BEGIN TASK DATA
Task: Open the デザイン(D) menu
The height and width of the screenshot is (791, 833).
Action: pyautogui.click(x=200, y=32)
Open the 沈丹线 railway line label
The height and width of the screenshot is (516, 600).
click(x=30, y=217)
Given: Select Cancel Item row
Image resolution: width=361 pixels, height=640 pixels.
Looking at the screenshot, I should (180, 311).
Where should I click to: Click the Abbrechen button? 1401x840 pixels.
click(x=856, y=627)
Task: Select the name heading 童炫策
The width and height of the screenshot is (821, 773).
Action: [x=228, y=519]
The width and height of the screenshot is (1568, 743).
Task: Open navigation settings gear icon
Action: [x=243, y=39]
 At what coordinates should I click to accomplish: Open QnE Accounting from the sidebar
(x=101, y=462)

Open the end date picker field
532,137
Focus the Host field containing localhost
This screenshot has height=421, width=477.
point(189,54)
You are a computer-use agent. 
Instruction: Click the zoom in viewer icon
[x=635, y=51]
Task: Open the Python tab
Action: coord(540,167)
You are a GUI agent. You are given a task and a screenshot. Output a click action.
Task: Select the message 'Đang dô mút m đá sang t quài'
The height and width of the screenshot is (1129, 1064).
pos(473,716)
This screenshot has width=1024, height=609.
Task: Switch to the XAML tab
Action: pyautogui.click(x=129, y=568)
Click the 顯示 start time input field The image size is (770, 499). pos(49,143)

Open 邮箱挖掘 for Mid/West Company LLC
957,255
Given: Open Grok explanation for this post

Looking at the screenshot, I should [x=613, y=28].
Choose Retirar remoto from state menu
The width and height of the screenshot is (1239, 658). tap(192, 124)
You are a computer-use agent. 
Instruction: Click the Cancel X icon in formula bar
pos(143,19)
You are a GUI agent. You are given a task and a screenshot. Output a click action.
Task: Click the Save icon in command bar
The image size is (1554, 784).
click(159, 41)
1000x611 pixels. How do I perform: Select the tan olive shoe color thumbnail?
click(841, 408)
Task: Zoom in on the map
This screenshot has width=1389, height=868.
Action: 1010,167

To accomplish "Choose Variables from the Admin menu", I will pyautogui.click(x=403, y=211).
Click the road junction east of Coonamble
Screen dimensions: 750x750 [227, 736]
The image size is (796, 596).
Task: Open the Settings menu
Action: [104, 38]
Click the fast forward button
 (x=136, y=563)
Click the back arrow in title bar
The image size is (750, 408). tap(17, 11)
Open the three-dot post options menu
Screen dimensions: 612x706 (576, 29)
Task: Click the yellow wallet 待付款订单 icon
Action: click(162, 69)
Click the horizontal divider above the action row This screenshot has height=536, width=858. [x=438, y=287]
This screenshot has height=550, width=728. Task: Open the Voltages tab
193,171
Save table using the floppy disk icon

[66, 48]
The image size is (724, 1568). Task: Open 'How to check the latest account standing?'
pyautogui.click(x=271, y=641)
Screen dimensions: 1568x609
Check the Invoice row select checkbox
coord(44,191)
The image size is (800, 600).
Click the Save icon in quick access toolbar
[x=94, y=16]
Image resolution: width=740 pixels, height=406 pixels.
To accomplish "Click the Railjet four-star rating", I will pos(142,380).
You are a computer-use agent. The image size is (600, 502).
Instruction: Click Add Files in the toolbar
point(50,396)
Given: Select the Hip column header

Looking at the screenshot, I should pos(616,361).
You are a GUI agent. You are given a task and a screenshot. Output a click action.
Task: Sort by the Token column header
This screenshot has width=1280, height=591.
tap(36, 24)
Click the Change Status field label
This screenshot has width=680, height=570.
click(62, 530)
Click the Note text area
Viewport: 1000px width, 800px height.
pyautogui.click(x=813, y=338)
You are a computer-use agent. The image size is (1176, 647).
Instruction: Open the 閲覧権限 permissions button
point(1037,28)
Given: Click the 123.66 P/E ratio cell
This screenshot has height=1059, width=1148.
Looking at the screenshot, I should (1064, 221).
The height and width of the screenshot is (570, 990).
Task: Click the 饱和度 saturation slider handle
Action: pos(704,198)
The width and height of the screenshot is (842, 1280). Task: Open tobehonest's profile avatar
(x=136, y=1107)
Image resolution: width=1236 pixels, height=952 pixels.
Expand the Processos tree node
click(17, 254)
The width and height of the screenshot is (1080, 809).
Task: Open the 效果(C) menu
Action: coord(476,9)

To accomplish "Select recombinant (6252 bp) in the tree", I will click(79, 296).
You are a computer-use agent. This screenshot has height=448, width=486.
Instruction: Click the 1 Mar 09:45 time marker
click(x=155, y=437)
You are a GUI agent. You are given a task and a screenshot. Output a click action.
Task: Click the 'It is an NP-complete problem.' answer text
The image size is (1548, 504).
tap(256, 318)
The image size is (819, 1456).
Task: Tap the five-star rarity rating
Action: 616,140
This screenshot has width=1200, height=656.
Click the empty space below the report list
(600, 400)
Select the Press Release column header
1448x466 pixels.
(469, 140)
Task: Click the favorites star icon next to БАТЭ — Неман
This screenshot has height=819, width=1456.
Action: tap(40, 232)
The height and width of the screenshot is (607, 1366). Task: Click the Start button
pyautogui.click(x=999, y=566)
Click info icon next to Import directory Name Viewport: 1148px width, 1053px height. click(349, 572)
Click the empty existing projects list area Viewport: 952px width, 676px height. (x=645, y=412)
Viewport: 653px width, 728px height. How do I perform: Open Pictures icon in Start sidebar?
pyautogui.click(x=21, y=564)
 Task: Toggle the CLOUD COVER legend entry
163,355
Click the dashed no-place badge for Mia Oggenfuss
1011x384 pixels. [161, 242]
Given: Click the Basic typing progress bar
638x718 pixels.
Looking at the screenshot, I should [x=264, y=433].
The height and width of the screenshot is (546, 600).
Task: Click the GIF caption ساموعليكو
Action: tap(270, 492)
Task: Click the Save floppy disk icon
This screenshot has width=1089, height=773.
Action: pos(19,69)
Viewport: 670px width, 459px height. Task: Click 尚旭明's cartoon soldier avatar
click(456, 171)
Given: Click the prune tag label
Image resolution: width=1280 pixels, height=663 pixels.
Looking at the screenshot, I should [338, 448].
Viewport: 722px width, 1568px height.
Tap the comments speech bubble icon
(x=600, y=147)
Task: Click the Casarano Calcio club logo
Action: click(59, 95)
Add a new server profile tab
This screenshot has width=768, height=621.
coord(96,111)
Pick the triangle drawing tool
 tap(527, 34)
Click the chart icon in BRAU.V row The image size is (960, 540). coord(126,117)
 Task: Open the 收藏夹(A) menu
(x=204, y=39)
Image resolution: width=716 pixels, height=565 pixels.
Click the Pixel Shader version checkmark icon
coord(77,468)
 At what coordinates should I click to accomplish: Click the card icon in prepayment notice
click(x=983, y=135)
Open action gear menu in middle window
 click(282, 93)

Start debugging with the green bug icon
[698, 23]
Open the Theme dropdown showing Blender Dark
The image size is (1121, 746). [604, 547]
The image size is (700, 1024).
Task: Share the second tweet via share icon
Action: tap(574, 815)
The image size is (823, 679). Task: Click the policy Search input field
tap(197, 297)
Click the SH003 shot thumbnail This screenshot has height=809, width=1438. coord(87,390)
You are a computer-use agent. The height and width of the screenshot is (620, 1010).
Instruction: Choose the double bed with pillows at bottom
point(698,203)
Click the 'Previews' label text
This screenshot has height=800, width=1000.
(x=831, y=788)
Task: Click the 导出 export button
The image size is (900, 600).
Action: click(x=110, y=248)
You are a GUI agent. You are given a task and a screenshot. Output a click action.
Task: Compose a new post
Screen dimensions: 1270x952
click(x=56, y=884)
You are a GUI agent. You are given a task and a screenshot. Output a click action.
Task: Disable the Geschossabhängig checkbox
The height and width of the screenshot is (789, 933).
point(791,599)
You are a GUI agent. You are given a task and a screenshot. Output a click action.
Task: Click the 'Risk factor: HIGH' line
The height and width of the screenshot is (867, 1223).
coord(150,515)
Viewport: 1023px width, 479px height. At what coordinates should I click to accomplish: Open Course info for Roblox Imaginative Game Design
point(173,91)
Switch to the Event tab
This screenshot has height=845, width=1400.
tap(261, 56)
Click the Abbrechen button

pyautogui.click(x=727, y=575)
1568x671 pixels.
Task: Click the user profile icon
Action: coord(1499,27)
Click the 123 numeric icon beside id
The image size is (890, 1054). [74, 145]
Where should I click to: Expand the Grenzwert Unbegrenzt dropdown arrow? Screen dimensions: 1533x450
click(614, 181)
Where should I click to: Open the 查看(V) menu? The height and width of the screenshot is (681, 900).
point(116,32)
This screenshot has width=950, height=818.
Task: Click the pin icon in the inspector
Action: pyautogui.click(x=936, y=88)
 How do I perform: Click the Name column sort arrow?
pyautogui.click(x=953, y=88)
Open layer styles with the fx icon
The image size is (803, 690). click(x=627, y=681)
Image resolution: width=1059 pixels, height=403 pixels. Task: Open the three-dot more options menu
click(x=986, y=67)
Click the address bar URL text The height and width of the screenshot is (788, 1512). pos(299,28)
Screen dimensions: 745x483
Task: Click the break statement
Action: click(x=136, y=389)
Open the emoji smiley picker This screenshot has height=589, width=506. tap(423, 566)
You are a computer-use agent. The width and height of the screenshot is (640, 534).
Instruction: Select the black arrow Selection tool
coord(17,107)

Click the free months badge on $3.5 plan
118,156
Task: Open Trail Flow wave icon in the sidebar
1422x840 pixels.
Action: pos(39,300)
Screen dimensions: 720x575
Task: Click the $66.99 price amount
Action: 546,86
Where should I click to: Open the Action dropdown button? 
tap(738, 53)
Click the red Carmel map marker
END TASK DATA
- _WHAT YOU SHOULD DO_: Go through the records above, find each line with the string "next", and copy it.

- _TASK SOLUTION_:
Task: Click the favorites star icon next to БАТЭ — Неман
Click info icon next to Import directory Name Viewport: 1148px width, 1053px height. click(349, 572)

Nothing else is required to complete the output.